Que farra! Que mergulho! Sempre se sentira assim quando, com um leve rangido das dobradiças, que ainda podia ouvir, escancarava as portas envidraçadas e mergulhava no ar livre em Bourton. Um frescor, uma tranquilidade, o ar mais parado do que agora, claro, mas era assim no início da manhã; como o quebrar de uma onda; o beijo de uma onda; frio e cortante e, contudo (para a jovem de dezoito anos que era então), solene, sentindo, em seu caso, parada na soleira, que algo horrível estava prestes a acontecer; contemplando as flores, as árvores das quais se desprendia sinuoso o vapor, e as gralhas que remontavam, que se precipitavam; imóvel ali de pé a contemplar até ouvir a voz de Peter Walsh, “Meditando entre as verduras?” — terá sido isso? —, “Eu prefiro as pessoas às couves” — foi isso mesmo? Ele deve ter dito isso no café da manhã, numa ocasião em que ela saíra para o terraço — Peter Walsh. Estava para chegar da Índia um dia desses, em junho ou julho, nem se lembrava mais; as cartas dele eram terrivelmente maçantes; só se salvavam suas tiradas; seus olhos, seu canivete, seu sorriso, sua rabugice e, enquanto milhões de coisas haviam desaparecido para sempre — que curioso isso! —, algumas tiradas, como aquela a respeito de couves.

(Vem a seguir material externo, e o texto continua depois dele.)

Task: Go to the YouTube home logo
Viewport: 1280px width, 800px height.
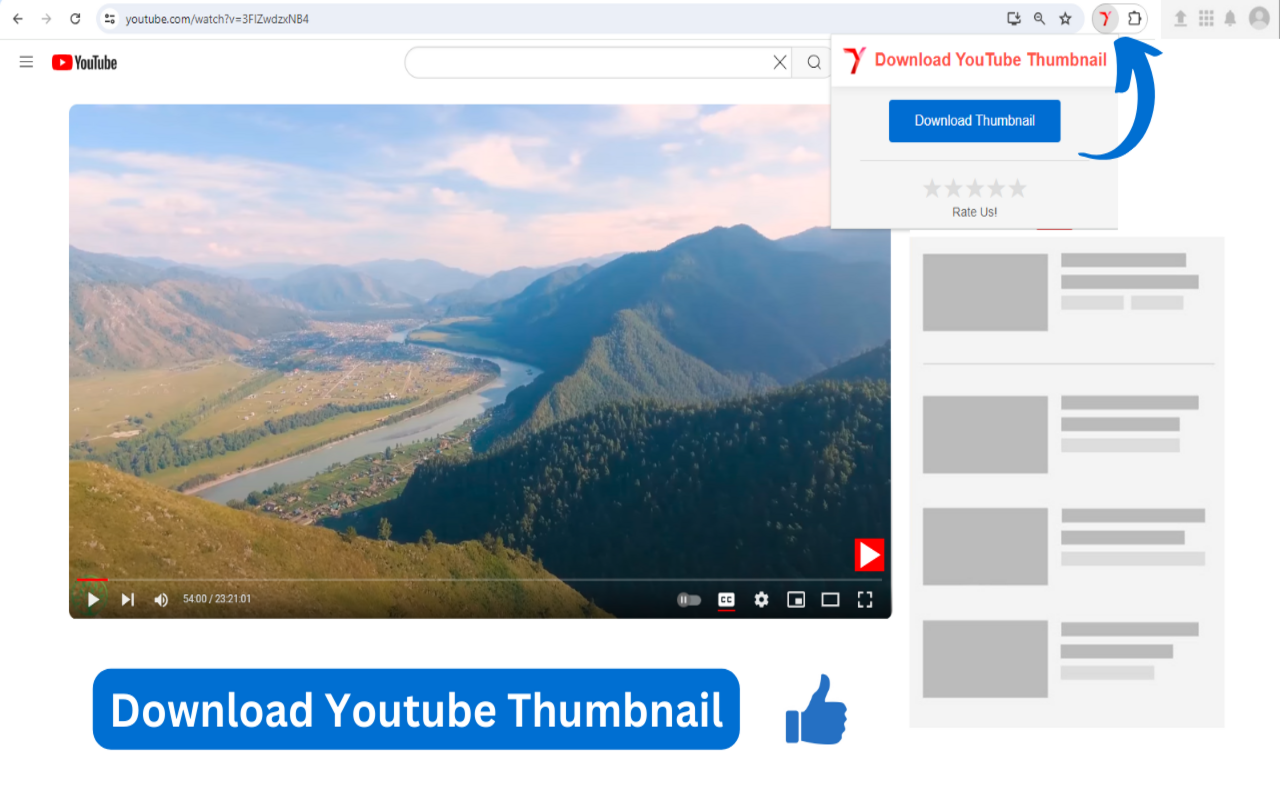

Ela se crispou ligeiramente no meio-fio, enquanto passava o furgão da Durtnall. Que encantadora essa mulher, pensou Scrope Purvis (que a conhecia como se conhece alguém que mora ao lado em Westminster); com um quê de pássaro, de gaio, verde-azulado, ligeiro, vivaz, embora tivesse mais de cinquenta e ficado grisalha depois da doença. Ali estava ela empoleirada, sem jamais notá-lo, esperando para atravessar, muito aprumada.

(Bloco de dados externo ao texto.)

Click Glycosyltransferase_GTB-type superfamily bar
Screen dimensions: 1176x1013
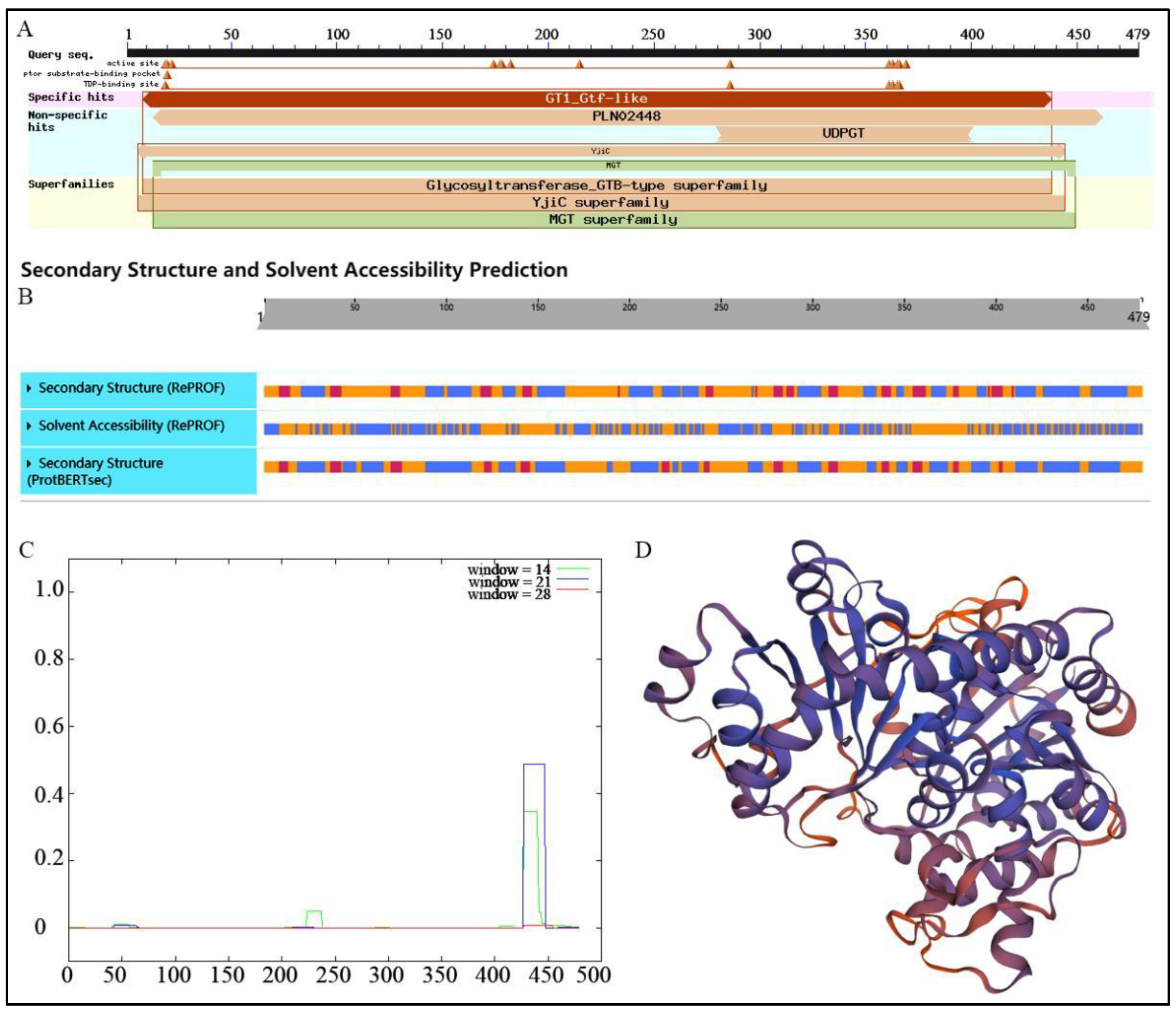click(x=596, y=185)
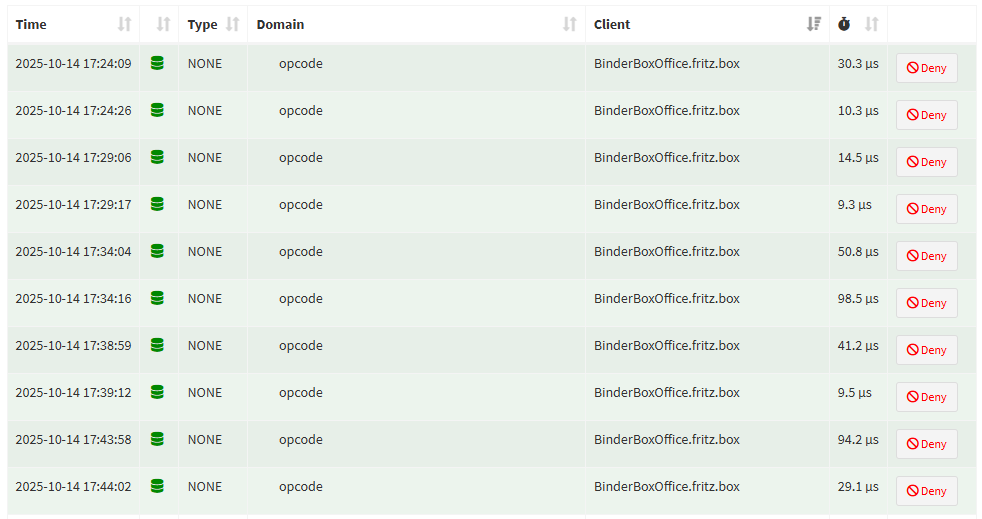Select the Time column header label
This screenshot has height=519, width=982.
tap(31, 24)
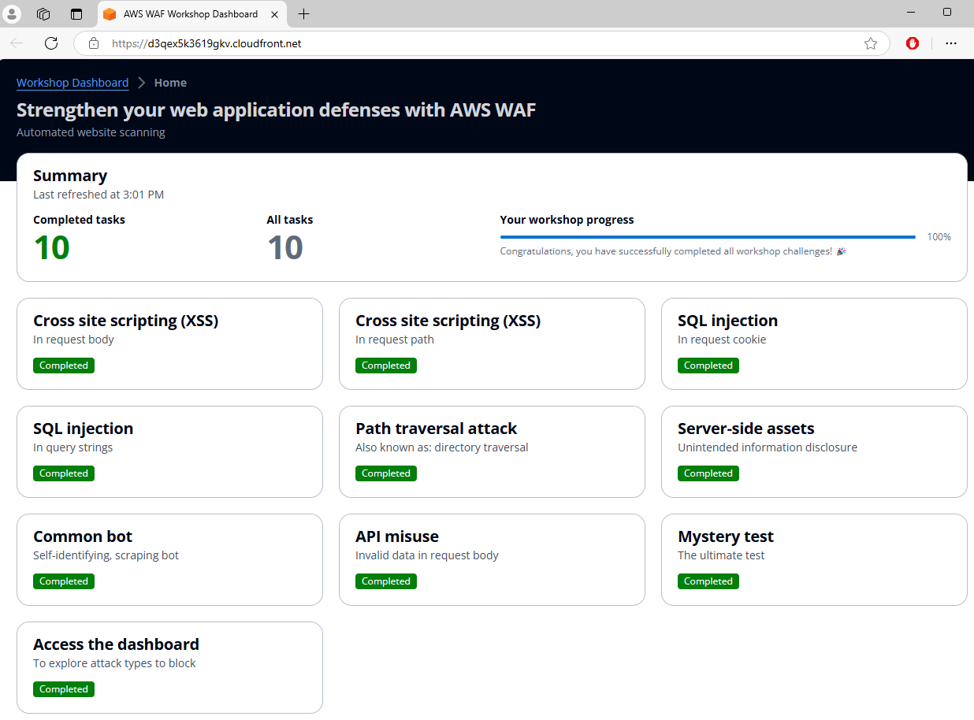This screenshot has width=974, height=720.
Task: Select the API misuse card heading
Action: click(x=397, y=537)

Pois, quando se mora em Westminster — Quantos anos já? Mais de vinte —, dava para sentir, Clarissa estava convencida, mesmo no meio do tráfego, ou caminhando à noite, uma quietude, ou solenidade, peculiar; uma pausa indefinível; uma expectativa (mas também podia ser o coração, afetado pela gripe, como diziam) antes das batidas do Big Ben. Lá vêm elas! E então ressoaram. Primeiro uma advertência, musical; depois a hora, irrevogável. Os círculos plúmbeos dissolvendo-se no ar. Que tolos somos, ocorreu-lhe ao atravessar a Victoria Street. Só Deus sabe por que a gente gosta tanto disso, por que vê isso dessa maneira, cria tudo isso, constrói isso ao nosso redor, desfazendo e refazendo tudo a cada instante; porém, mesmo as mulheres mais enxovalhadas, as indigentes mais miseráveis, sentadas nos degraus de entrada (arruinadas pela bebida), também faziam o mesmo; não era algo que se podia resolver, disso tinha certeza, com leis do Parlamento, e exatamente por este motivo: elas amam a vida. Nos olhos das pessoas, em seus passos gingados, cadenciados, arrastados; no alarido e no tumulto; nas carruagens, nos automóveis, nos ônibus, nos furgões, nos homens-sanduíche que avançavam oscilantes; nas bandas de música; nos realejos; no triunfo e no repique, e no estranho zumbido de um aeroplano no alto, era bem isso o que ela amava; a
vida; Londres; esse momento de junho.